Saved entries
++++

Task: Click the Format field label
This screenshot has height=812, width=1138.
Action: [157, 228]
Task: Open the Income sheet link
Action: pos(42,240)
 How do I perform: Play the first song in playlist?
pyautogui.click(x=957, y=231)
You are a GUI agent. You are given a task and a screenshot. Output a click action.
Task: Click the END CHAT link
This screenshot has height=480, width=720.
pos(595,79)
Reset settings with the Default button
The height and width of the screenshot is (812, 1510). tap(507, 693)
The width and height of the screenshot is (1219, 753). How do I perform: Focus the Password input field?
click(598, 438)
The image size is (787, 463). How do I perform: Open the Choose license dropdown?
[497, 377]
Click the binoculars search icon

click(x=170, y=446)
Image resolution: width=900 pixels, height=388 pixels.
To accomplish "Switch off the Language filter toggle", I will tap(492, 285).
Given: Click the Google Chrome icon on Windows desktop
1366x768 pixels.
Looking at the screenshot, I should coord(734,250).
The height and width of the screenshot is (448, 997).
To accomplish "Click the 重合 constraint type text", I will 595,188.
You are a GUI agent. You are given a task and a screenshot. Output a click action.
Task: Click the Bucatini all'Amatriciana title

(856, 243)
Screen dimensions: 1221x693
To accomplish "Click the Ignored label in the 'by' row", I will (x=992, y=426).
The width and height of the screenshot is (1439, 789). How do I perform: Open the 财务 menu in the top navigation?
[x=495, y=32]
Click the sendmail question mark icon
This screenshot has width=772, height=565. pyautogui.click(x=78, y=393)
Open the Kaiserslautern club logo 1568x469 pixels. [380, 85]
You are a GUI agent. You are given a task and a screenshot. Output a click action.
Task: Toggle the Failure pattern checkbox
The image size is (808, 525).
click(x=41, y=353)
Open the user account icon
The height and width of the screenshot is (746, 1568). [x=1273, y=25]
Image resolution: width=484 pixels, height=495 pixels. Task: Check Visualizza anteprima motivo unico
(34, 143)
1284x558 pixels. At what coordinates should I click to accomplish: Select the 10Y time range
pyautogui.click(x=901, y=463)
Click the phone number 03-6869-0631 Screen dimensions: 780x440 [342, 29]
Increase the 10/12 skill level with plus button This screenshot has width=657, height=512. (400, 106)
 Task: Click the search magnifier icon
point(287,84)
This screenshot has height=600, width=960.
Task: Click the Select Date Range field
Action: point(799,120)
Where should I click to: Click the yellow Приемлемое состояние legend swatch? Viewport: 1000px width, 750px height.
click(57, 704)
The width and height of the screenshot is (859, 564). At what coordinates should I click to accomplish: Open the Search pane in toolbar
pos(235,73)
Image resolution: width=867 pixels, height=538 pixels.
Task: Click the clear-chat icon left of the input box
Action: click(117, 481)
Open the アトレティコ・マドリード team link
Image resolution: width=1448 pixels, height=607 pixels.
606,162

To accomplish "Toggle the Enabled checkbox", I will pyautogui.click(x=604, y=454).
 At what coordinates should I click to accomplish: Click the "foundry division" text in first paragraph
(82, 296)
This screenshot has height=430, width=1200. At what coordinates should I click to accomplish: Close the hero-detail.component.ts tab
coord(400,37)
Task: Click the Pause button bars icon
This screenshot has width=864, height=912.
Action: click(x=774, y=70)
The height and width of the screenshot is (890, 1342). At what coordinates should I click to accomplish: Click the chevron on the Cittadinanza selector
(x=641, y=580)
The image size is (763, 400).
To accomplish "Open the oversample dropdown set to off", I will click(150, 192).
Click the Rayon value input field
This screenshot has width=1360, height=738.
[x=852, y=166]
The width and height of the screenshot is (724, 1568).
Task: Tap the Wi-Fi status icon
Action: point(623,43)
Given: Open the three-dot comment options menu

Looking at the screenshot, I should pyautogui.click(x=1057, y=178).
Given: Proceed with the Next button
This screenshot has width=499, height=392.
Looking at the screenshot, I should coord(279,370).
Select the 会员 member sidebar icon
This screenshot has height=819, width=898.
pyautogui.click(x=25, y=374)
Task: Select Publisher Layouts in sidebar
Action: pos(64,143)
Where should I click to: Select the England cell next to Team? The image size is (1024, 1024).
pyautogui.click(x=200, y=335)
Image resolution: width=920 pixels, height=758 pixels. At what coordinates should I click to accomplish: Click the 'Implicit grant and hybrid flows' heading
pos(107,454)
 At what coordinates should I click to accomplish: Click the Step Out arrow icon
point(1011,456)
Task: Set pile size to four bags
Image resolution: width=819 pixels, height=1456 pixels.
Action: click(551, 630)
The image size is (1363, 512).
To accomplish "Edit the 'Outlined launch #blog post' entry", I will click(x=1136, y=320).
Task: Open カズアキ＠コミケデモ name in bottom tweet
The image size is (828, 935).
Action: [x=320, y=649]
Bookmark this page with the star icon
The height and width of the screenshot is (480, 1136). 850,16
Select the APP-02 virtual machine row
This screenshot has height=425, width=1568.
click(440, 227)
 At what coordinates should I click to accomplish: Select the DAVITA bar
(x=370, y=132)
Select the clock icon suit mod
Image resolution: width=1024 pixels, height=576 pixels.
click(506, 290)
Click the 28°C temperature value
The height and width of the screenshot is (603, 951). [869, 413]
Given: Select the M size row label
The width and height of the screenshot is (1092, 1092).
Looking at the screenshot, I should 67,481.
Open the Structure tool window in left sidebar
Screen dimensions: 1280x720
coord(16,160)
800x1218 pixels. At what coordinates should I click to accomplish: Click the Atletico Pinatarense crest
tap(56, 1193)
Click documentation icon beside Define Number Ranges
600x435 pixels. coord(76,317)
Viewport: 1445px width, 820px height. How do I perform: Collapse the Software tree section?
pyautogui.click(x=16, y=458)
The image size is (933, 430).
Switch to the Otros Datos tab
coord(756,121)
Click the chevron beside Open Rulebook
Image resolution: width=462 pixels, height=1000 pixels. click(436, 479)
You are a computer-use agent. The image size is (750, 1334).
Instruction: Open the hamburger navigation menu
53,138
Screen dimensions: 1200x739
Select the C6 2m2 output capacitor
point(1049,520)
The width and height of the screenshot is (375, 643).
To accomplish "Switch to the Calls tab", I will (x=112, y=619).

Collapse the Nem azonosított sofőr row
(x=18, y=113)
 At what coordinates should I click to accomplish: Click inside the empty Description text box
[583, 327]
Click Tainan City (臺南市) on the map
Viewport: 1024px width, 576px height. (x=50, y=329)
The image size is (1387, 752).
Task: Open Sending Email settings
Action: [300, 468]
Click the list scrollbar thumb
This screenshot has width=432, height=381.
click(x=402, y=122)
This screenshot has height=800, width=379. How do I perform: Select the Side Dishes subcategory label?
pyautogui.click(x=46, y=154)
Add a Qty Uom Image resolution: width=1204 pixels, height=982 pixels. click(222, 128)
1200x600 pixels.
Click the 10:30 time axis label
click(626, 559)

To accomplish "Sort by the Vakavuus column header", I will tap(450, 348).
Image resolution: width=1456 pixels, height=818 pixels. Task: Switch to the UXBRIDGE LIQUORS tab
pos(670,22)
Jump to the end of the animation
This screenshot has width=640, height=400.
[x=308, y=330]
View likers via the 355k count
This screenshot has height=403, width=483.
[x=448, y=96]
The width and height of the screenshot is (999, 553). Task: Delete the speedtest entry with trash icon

++++

● **INSTRUCTIONS TO FOLLOW**:
As listed above, the lines from the line with "Click the 28°C temperature value" to the line with "Screen dimensions: 1200x739" are to be echoed exactly, with both ends included and nothing added.

● **ANSWER TO THIS PROBLEM**:
Click the 28°C temperature value
The height and width of the screenshot is (603, 951). [869, 413]
Given: Select the M size row label
The width and height of the screenshot is (1092, 1092).
Looking at the screenshot, I should 67,481.
Open the Structure tool window in left sidebar
Screen dimensions: 1280x720
coord(16,160)
800x1218 pixels. At what coordinates should I click to accomplish: Click the Atletico Pinatarense crest
tap(56, 1193)
Click documentation icon beside Define Number Ranges
600x435 pixels. coord(76,317)
Viewport: 1445px width, 820px height. How do I perform: Collapse the Software tree section?
pyautogui.click(x=16, y=458)
The image size is (933, 430).
Switch to the Otros Datos tab
coord(756,121)
Click the chevron beside Open Rulebook
Image resolution: width=462 pixels, height=1000 pixels. click(436, 479)
You are a computer-use agent. The image size is (750, 1334).
Instruction: Open the hamburger navigation menu
53,138
Screen dimensions: 1200x739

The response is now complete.